Status: Finished

But It's Better If You Swear to Shake It Up.

I told you not to hurt her.

Brendon's P.O.V.

I playfully pushed Cali back on the chair and dipped my head down to catch her lips on mine. She wove her hands through my hair as I deepened the kiss. I let a yelp when she yanked on a fistful of it.

"You sure know how to kill a mood. What the fuck was that for?" I asked her rubbing my head where she had pulled.

She kissed my jaw and laughed. "I love how long your hair is getting. I can run my fingers through it and yank at it. It kinda turns me on," She said taking a few strands of my dark brown hair and rolling them between her fingers.

"Yeah, I need a haircut," I said running my hands through it from the front to the back and making it stand up.

"No! Why would you do that? I like it," She whined holding her hands up to mine and entwining our finger.

"It's getting too long. I hate having long hair," I whined back at her while moving our hands around in little circles.

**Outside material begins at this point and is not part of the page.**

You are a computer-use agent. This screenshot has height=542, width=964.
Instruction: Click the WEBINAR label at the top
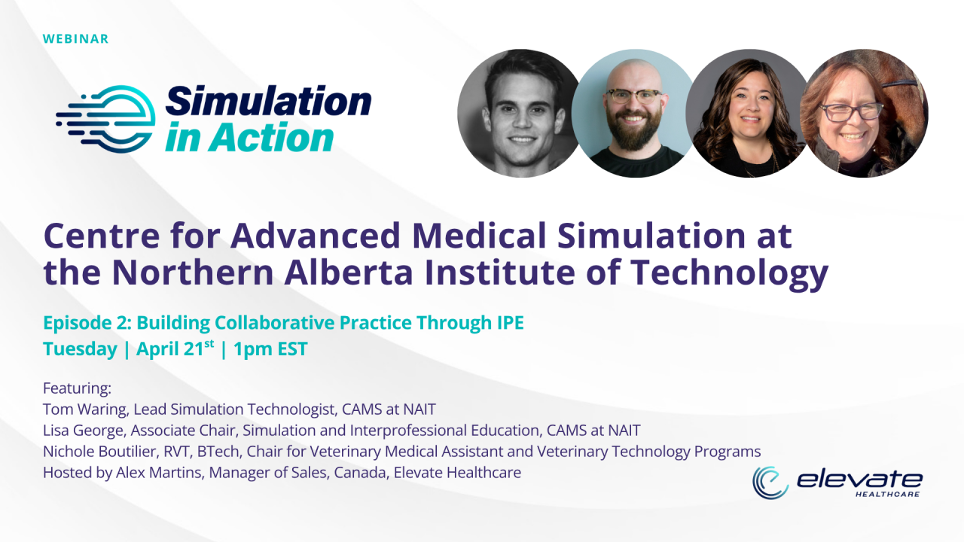coord(76,38)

"Aw, come on. It's not that long. And you look so hot with it like this. And anyway you don't want your hair too short. It won't look right," She told me.

"You just want it long so you can yank all my hair out of my head."

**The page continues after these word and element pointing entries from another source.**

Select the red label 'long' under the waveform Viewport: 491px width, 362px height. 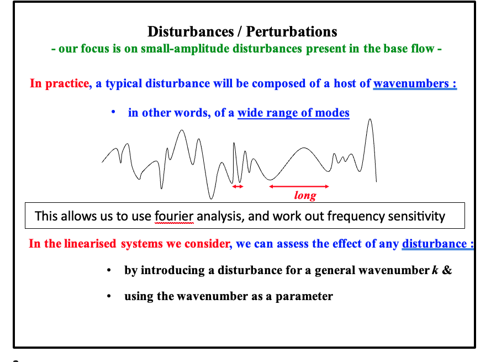[305, 195]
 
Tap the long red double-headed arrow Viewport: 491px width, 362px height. [299, 186]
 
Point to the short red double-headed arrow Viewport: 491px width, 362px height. [237, 187]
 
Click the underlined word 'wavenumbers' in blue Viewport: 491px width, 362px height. [411, 83]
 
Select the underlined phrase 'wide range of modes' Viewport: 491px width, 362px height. [293, 113]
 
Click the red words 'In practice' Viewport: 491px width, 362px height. [59, 83]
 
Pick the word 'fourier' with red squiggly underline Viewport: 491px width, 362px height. [175, 216]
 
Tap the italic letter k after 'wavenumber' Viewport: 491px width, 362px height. [433, 270]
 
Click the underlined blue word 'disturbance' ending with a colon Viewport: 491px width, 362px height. [434, 244]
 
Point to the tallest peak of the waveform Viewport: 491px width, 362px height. [369, 120]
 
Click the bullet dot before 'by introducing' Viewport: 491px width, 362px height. [110, 270]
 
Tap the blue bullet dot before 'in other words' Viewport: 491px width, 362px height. [113, 112]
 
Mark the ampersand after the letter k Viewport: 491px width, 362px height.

"No, I just like being able to pull on it when we're really going at it. And anyway, I'd probably end up scratching you somewhere if I didn't have your hair to grab at."

"Well I don't wanna be bald either!" I whined.

"Oh shut up! You know it's hot," She said whispering the word "hot" in my ear.

"Ugh, don't do that."

"Aw, what's the matter? Is someone getting aroused?" She asked in my ear as she rolled her hips up to meet mine.

"Cali, st-stop. It's too early," I told her, letting out pants as she kissed along my neck.

"You don't sound very convincing, Mr. Urie," She said laughing. "I want you," She whispered seductively before kissing me.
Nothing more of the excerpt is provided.